* _ACTION ITEM_
Tally the lines of the listing that contain the string "every". Give the number and nothing else.

Start of DATASET

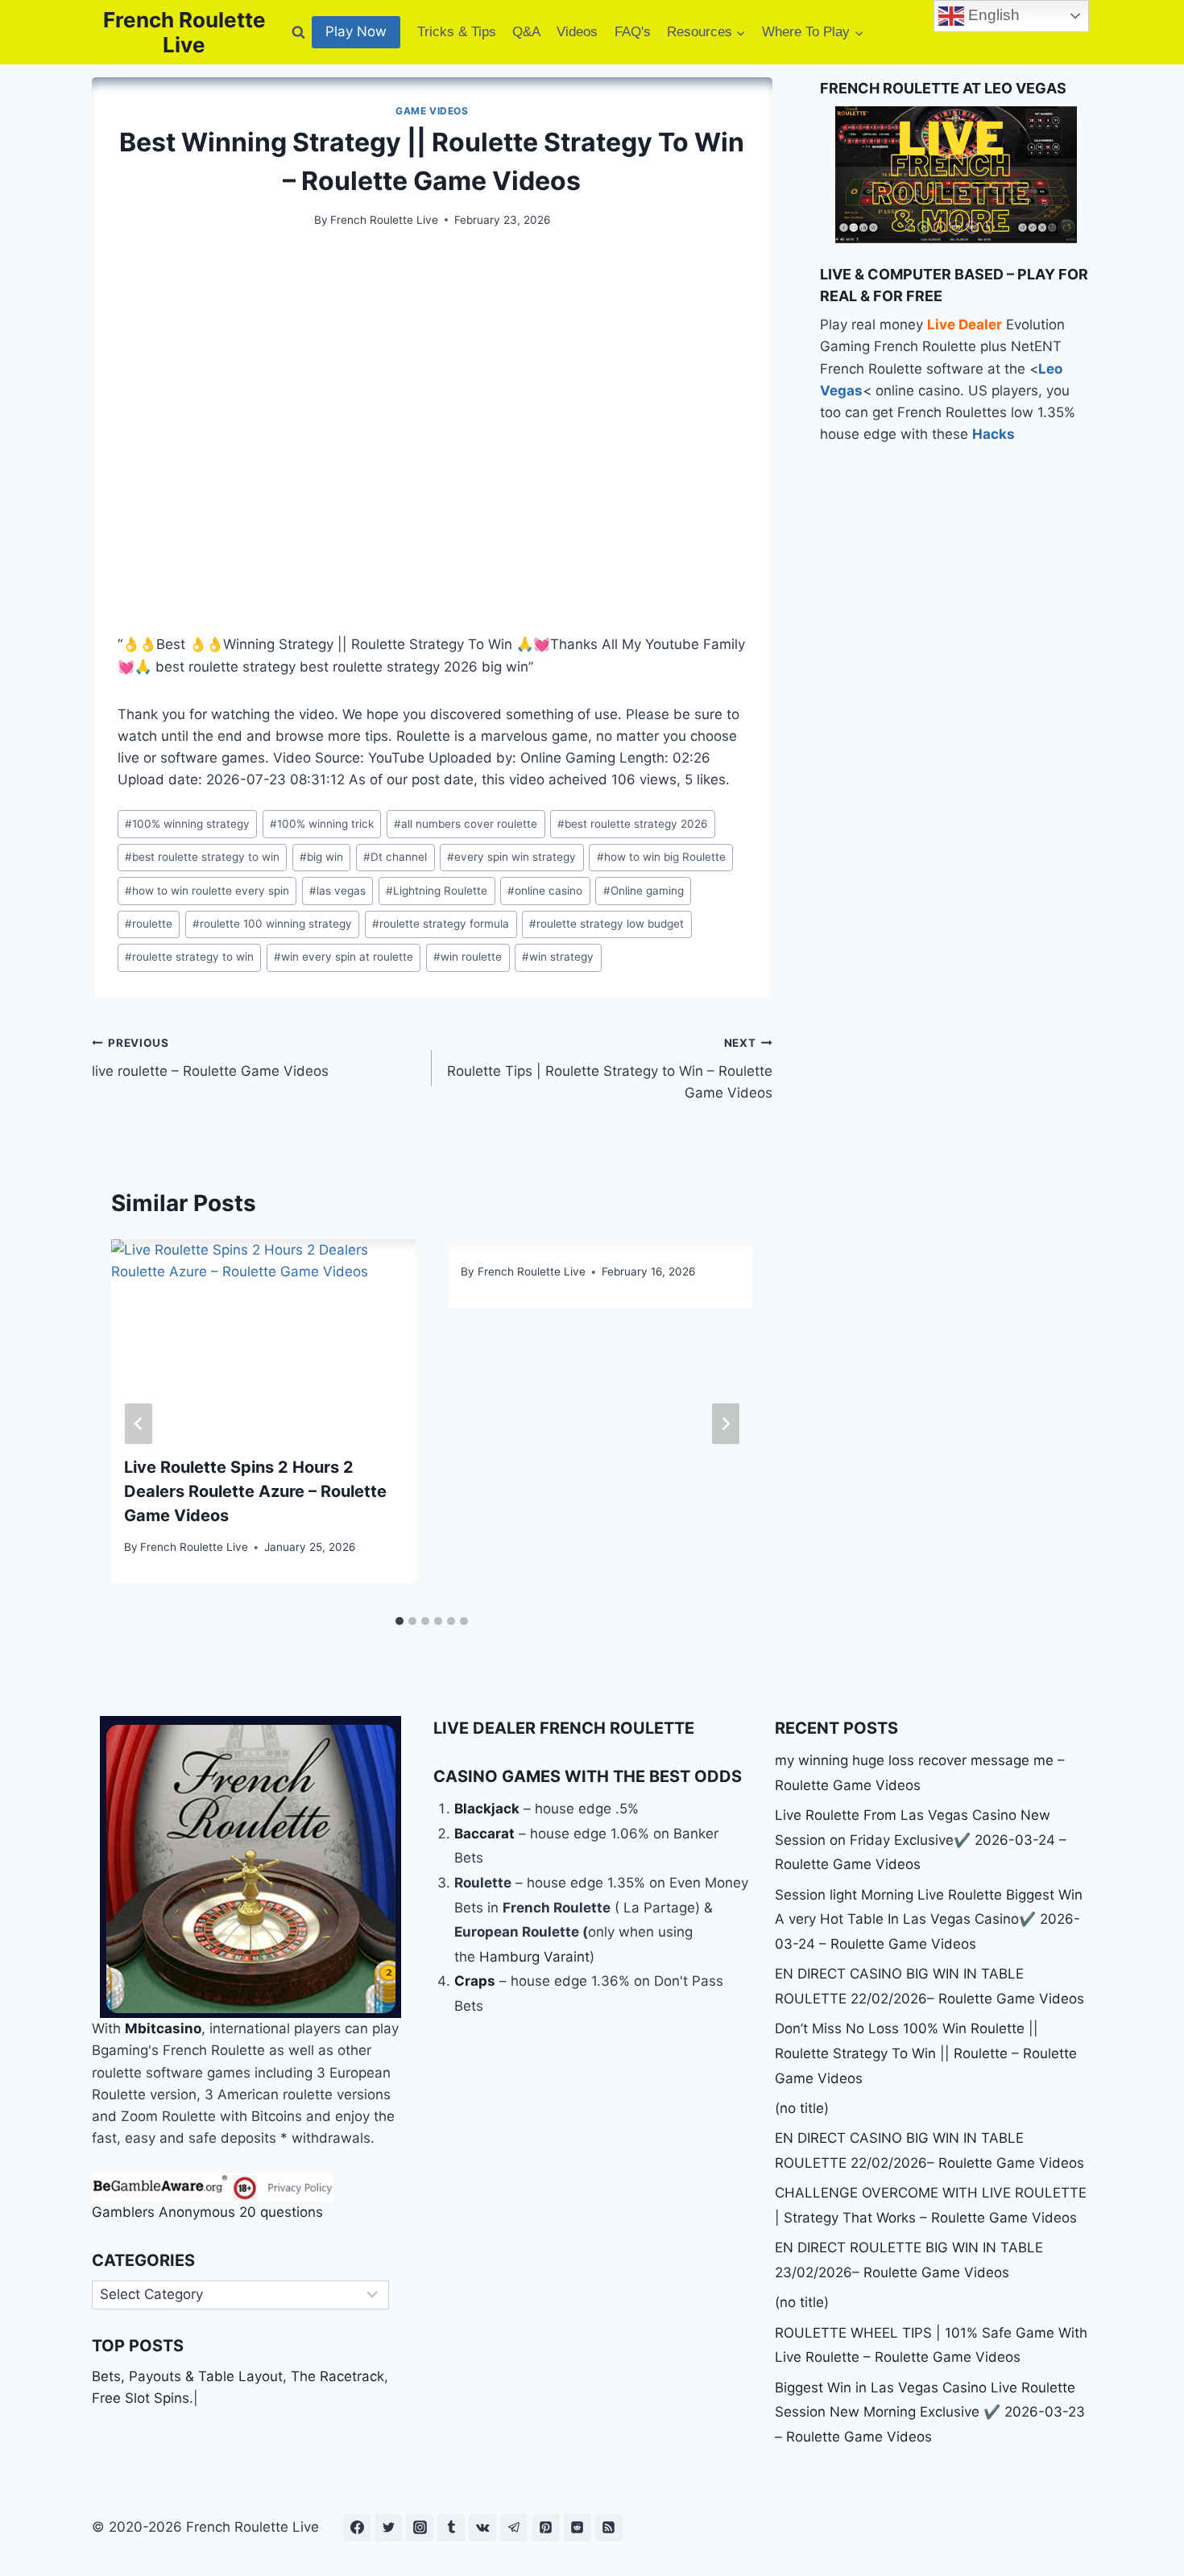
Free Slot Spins (140, 2398)
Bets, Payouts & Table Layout (187, 2376)
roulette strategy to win (189, 956)
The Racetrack (337, 2376)
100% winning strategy (187, 823)
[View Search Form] (298, 32)
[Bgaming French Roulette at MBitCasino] (250, 1867)
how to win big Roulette (661, 856)
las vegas (337, 890)
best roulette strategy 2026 (632, 823)
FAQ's (633, 31)
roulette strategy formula (440, 923)
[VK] (482, 2527)
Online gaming (643, 890)
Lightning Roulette (436, 890)
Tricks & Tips (456, 31)
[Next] (725, 1423)
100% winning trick (322, 823)
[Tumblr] (451, 2527)
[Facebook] (357, 2527)
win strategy (558, 956)
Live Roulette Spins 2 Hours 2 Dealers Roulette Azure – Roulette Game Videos (255, 1491)
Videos (577, 31)
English (992, 14)
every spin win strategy (511, 856)
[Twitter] (388, 2527)
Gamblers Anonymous (163, 2212)
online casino (544, 890)
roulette (148, 923)
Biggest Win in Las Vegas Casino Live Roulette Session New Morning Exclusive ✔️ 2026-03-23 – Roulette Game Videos (930, 2412)
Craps (474, 1981)
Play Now (356, 31)
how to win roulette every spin (207, 890)
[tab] (399, 1621)
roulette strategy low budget (606, 923)
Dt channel (395, 856)
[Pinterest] (546, 2527)
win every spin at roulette (343, 956)
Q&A (526, 31)
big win (321, 856)
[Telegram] (514, 2527)
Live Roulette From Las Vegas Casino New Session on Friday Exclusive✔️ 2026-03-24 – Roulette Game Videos (920, 1839)
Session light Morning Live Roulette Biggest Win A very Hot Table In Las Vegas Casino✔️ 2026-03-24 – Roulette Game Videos (929, 1919)
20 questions (281, 2212)
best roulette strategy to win (202, 856)
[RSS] (609, 2527)
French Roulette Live (384, 219)
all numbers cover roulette (465, 823)
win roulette (467, 956)
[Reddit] (577, 2527)
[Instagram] (419, 2527)
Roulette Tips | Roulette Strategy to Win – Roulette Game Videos (609, 1068)
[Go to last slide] (138, 1423)
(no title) (802, 2108)
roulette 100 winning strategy (272, 923)
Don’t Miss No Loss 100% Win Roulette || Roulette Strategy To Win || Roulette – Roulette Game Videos (926, 2053)
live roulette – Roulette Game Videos (210, 1057)
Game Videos (432, 111)
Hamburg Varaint (534, 1957)
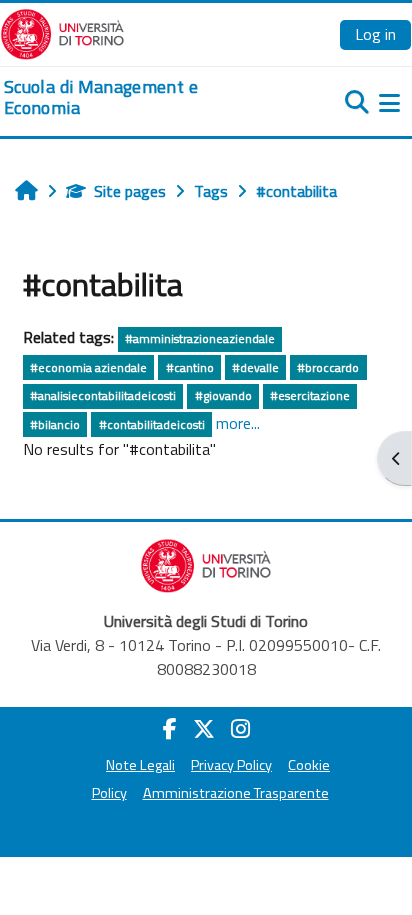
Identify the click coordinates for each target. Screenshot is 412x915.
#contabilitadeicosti (152, 424)
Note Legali (140, 765)
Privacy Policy (231, 765)
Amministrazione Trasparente (236, 793)
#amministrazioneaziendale (200, 338)
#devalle (255, 367)
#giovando (223, 395)
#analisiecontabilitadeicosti (103, 395)
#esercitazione (310, 395)
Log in (375, 34)
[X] (204, 729)
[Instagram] (240, 729)
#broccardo (328, 367)
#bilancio (55, 424)
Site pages (130, 191)
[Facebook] (170, 729)
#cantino (190, 367)
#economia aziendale (88, 367)
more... (238, 423)
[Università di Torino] (62, 32)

End of DATASET

* _RESPONSE FOR THIS EXERCISE_
3